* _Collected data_
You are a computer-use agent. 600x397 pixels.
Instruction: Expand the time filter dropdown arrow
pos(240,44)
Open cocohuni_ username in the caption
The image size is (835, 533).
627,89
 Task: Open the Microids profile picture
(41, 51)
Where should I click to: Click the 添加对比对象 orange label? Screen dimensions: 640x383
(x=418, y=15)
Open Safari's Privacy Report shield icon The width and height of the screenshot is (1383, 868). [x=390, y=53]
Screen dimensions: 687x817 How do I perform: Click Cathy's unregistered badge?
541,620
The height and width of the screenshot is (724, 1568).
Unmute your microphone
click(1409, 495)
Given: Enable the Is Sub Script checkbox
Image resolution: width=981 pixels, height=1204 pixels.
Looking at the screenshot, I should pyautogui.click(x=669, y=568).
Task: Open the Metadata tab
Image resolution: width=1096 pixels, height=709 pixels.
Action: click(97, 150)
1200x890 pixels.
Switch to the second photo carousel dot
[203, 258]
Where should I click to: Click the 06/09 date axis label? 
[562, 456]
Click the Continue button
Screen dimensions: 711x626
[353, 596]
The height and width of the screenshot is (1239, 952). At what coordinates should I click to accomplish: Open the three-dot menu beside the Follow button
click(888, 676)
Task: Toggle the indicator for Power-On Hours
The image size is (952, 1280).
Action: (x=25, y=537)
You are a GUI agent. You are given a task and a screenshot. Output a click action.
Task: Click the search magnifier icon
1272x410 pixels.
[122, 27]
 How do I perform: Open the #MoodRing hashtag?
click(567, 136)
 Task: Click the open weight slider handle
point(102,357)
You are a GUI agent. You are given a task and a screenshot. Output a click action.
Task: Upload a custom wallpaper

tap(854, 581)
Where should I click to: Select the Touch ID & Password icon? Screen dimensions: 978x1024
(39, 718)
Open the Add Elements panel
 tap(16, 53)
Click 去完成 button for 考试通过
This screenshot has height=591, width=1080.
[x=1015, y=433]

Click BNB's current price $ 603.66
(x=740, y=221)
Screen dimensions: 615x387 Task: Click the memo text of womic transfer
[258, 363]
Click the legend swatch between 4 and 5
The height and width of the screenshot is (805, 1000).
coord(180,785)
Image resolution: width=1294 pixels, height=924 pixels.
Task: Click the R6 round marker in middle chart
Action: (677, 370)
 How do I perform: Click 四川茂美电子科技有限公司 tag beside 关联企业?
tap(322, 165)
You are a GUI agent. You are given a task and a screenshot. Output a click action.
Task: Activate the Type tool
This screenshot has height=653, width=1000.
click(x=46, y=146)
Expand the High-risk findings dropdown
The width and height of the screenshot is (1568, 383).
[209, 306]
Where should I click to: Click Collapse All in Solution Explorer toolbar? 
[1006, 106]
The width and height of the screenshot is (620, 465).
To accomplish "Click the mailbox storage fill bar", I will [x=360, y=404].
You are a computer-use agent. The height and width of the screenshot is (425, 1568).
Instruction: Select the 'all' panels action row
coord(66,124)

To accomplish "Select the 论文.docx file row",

* _ACTION ITEM_
An exact copy of every line from the one containing "This screenshot has height=591, width=1080." through the last line of the entries is required; please add nothing.

* _FINISHED TASK_
This screenshot has height=591, width=1080.
[x=1015, y=433]

Click BNB's current price $ 603.66
(x=740, y=221)
Screen dimensions: 615x387 Task: Click the memo text of womic transfer
[258, 363]
Click the legend swatch between 4 and 5
The height and width of the screenshot is (805, 1000).
coord(180,785)
Image resolution: width=1294 pixels, height=924 pixels.
Task: Click the R6 round marker in middle chart
Action: (677, 370)
 How do I perform: Click 四川茂美电子科技有限公司 tag beside 关联企业?
tap(322, 165)
You are a GUI agent. You are given a task and a screenshot. Output a click action.
Task: Activate the Type tool
This screenshot has height=653, width=1000.
click(x=46, y=146)
Expand the High-risk findings dropdown
The width and height of the screenshot is (1568, 383).
[209, 306]
Where should I click to: Click Collapse All in Solution Explorer toolbar? 
[1006, 106]
The width and height of the screenshot is (620, 465).
To accomplish "Click the mailbox storage fill bar", I will [x=360, y=404].
You are a computer-use agent. The height and width of the screenshot is (425, 1568).
Instruction: Select the 'all' panels action row
coord(66,124)

To accomplish "Select the 论文.docx file row",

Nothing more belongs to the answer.